You can view the original post here, or simply read below!
About three years ago I went on a discovery trip to Asia to visit some communities and organizations that were steeped in justice work. One of the places we visited was the International Justice Mission office in Chennai, India. I had the chance to lead worship for their morning devotional, which I was nervously excited about. The office was quiet because some of the staff had left earlier that morning on a rescue mission of a bonded slavery camp. There was a tense anticipation in the air, and we could all feel it as we began to worship.
At first I began to question my presence and role in this meeting. I felt really conflicted. My work and gifting is song leading, singing, and playing music. Their work and gifting was liberating people from a lifetime of hopeless despair. “What am I doing here?” I asked to myself. Would they think I was completely lame for singing my little songs in the midst of all they needed to do? Could they sing while knowing that their operation could go bust at any minute?
But all that insecurity began to melt away once we began worshiping together. I quickly noticed how fervently people sang, lifting their hands and closing their eyes. Everyone in that space was worshiping God as if their lives depended on it. There was important justice work to be done – of that there was no doubt. But this justice work wasn’t going to be done independent of worship. In fact, now I realized that the two could never be separated.
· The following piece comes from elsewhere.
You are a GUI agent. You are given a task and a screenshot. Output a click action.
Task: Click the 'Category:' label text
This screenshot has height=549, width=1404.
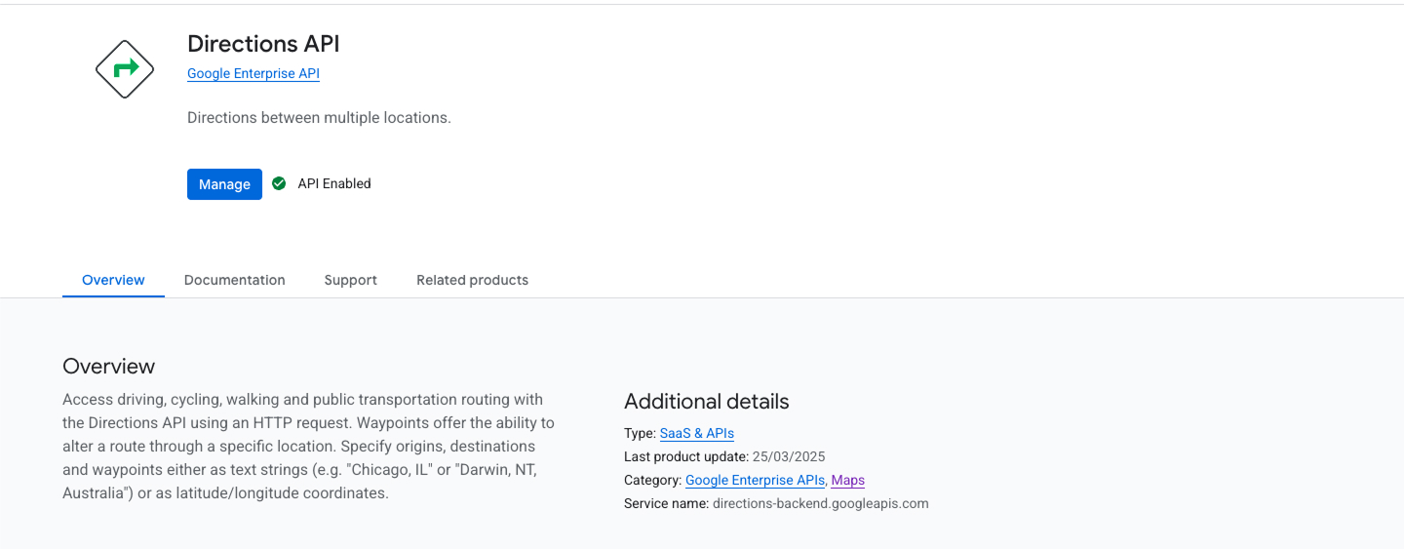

In the midst of this call to live out justice in real and tangible ways was a collective breath of mutuality in our dire need for the one living God. We needed to worship God in unashamed honesty, whether that be through the lens of singing praises for God’s greatness, crying out to God in lament, realizing God’s hope through sober joy, or an uplifting of hearts to sustain us in the work of our hands.
I’ve thought about this experience many times since. It left an indelible mark on me. It reminded me that all of our works of justice are fueled and sustained by our creative expressions of worship. And all of our creative expressions of worship fuel and sustain our works of justice. It is all worship.
That is why I am so looking forward to our gathering together for the Justice Conference this June. What an amazing opportunity it will be for thousands of God’s children to gather together… to worship God as if our lives (and the lives of others) depends on it. To take a collective breath of mutuality. To sing of God’s greatness. To cry out to God in lament. To realize God’s hope through sober joy. To uplift our hearts, asking God to sustain us in the work of our hands.